Pero entre esos títulos hubo un par que yo no olvidaría y, uno de ellos pasaría a ser mi favorito durante mucho tiempo –en realidad todavía lo es aunque ahora integre una lista más vasta–, La última ola (1977), del australiano Peter Weir, en la que Chamberlain le da cuerpo a un abogado de vida rutinaria que defiende a un grupo de aborígenes acusados de un crimen, quien comienza a experimentar una extraña conexión con ellos que cambia rotundamente su realidad. La historia transcurre en Sidney, Australia, y describe un universo donde los personajes –blancos y aborígenes– se mueven entre la vigilia y el sueño, entre una burguesa cotidianidad y un inframundo místico y misterioso que van ensamblándose cada vez con más fuerza hasta desdibujarse en una sola materialidad indiscernible. La amenaza de una gran ola marina que acabará con el mundo imprime dosis de suspenso y horror donde abundan las lluvias permanentes, objetos fuera de lugar, apariciones, todo lo cual genera un clima tan agobiante como complejo.
El trabajo de Chamberlain como quien no puede ya dejar de vivir la extrema experiencia de enfrentarse a antiguos presagios tribales, sometiéndose a confrontaciones que lo llevan a lugares impensados de su conciencia, es excepcional. También lo es el film, claro, porque surge de un Weir que redobla la apuesta de originalidad que ya había conseguido con su genial Picnic en las rocas colgantes (1975). Ese trabajo de Chamberlain elevó mis consideraciones hacia su dotes actorales que, de alguna manera –y mucho tuvo que ver mi madre con ello–, habían quedado fijadas a su Dr. Kildare, y además sentí un aprecio que pocas veces experimento con un actor, en todo caso sí con realizadores, y fue una sensación, difícil de precisar, pero de manifiesta intensidad.
Richard Chamberlain permaneció en el closet durante la mayor parte de su carrera, según él para proteger su privacidad y sus oportunidades actorales, sufriendo como todo aquel que debe vivir una doble vida con una de sus partes nada satisfactoria. Fue “delatado” por la revista francesa Nous Deux en 1989, pero él no lo confirmaría hasta escribir su autobiografía en 2003, titulada Shattered Love: A Memoir, donde describe su amor con Wesley Eure, su pareja en los años 70, y confiesa abiertamente su elección sexual. En la presentación de ese libro había dicho al New York Times: “Cuando yo era joven, ser gay, afeminado o cualquier cosa por el estilo estaba prohibido (…). Lo mejor de todo es que ya no soy un galán, así que no necesito dar esa imagen. Por ese entonces temía que hablar abiertamente de mi condición sexual pudiera dejarme fuera del mercado laboral cinematográfico de la época. Llegué a pensar que algo estaba terriblemente mal conmigo e, incluso, cuando me hice famoso, ese sentimiento seguía ahí”.

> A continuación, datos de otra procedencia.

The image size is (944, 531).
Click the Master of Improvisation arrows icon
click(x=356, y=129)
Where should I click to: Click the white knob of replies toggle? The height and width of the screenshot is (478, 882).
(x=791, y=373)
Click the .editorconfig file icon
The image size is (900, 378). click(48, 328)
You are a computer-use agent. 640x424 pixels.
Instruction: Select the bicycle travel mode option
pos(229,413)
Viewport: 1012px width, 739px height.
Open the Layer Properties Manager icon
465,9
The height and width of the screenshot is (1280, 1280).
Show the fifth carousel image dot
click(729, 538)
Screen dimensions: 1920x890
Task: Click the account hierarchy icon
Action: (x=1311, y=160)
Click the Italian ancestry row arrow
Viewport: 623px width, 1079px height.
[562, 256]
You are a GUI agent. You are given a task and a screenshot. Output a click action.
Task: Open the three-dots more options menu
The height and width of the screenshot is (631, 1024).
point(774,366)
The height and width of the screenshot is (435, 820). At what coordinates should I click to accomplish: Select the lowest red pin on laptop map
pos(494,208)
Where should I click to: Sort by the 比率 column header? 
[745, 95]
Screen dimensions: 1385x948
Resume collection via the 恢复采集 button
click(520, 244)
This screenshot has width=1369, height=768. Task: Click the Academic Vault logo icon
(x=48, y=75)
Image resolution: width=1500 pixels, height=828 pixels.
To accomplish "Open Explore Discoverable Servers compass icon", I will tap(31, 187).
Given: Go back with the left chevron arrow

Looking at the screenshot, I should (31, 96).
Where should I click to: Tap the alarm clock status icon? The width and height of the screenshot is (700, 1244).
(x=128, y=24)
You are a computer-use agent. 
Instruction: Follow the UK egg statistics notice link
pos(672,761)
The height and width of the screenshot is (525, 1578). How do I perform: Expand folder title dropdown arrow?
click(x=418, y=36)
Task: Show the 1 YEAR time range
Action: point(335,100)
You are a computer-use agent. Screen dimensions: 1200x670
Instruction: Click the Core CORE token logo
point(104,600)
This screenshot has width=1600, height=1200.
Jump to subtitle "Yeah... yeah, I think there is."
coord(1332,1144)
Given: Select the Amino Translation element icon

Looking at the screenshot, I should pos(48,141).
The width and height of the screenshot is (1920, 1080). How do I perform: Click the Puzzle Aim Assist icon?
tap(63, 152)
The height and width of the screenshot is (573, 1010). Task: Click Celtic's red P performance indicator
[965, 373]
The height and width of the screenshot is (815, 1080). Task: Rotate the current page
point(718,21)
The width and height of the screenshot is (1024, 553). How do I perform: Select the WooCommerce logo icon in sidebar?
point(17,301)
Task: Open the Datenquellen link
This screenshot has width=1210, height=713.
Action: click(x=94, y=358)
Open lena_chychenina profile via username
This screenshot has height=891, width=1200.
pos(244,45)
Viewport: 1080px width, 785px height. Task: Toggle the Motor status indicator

Allí mismo habló de su relación con Martín Rabbett, un reconocido productor estadounidense, que continuó hasta su muerte ocurrida hace un par de días, a los 90 años, en su casa de Hawaii. Su desaparición activó las ya lejanas pero inexorables imágenes del Dr. Kildare y del disfrute de mi madre, algo que ante mis ojos no ocurría con frecuencia. Pienso que la pinta de galán de Chamberlain y su dispuesta solidaridad fue lo que dio lugar a esa escena compartida, guardada sin saberlo en mi memoria, y también sobre la complejidad de las relaciones humanas al recordar ese lazo sentimental virtual que mi madre forjó y que fue más fuerte que cualquier realidad que la rodeara, incluida, tal vez, su propia familia. No encuentro otro modo de explicarme cómo ese niño que fui también aprendió a querer al Dr. Kildare.